In the “What Happened?” layer, this involves understanding each other’s perspectives and recognising mutual contributions. In the “Feelings” layer, acknowledging emotions without judgment reduces defensiveness and fosters empathy. For the “Identity” conversation, maintaining internal balance and embracing a nuanced view of the self helps navigate emotional moments without feeling threatened.

=== Benevolent honesty ===
Another approach is “benevolent honesty”, maximising both honesty and benevolence in difficult discussions instead of seeing them as conflicting.

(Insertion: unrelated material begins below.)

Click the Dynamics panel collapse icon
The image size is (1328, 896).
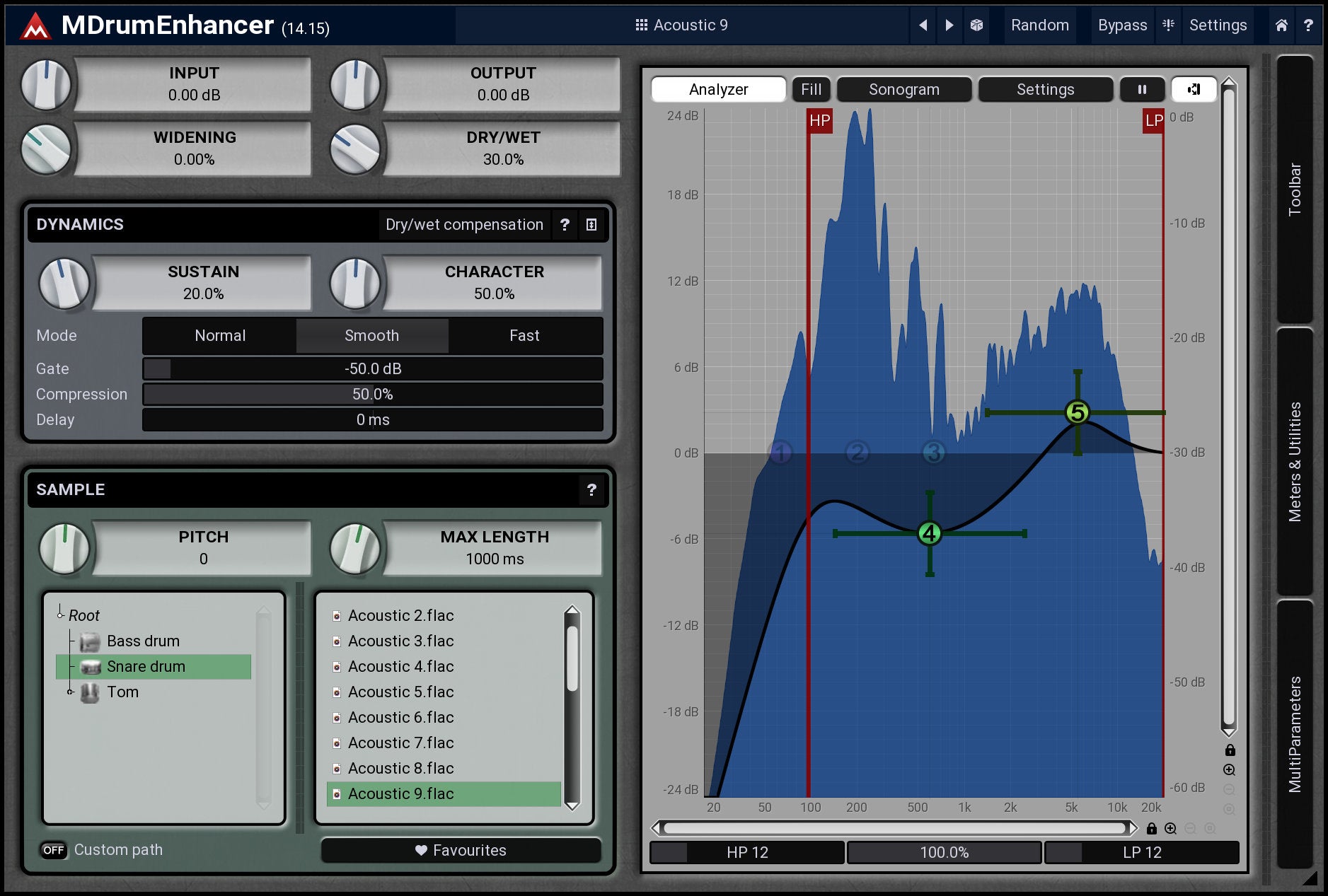point(591,225)
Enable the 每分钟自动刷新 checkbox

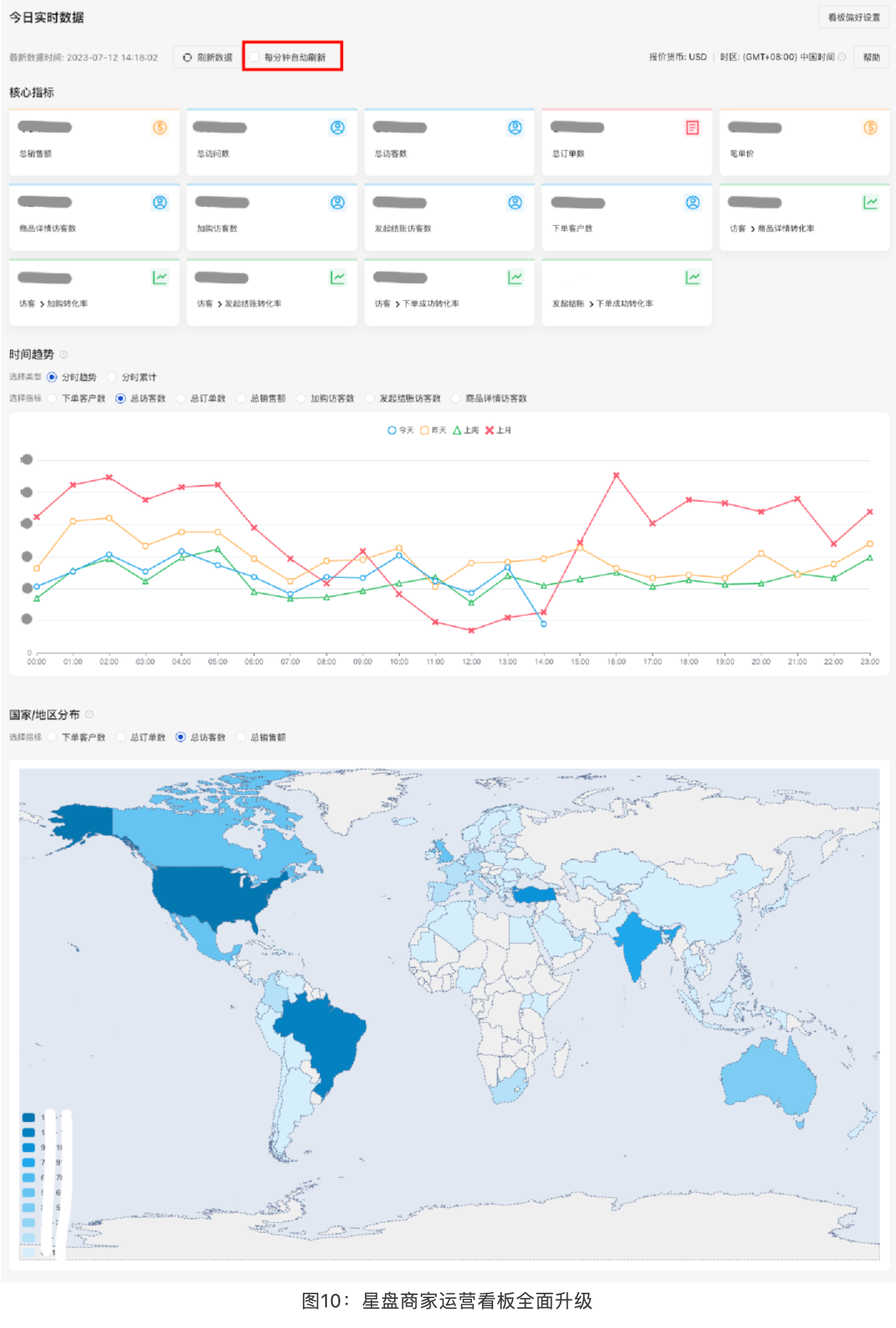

Rooted in the dual concerns model of conflict resolution, this approach involves delivering direct information while offering support to help recipients process and benefit from it (e.g., doctors providing emotional support when giving bad news). It frames honesty as constructive rather than cruel but only works in cases where honest feedback benefits the recipient long-term, as some truths may only cause unnecessary harm.

=== High-quality listening ===
Others argue for the importance of high-quality listening, defined as attentive, empathetic, and nonjudgmental communication. This autonomy-supportive approach draws on Self-Determination Theory, this approach satisfies speakers' psychological needs for autonomy (feeling authentic) and relatedness (feeling connected). By creating a safe space where speakers feel understood, high-quality listening reduces defensiveness and promotes introspection. This fosters openness to new information and encourages positive attitude change. Developing high-quality listening skills is essential for improving interactions, especially in challenging, personal, or controversial conversations.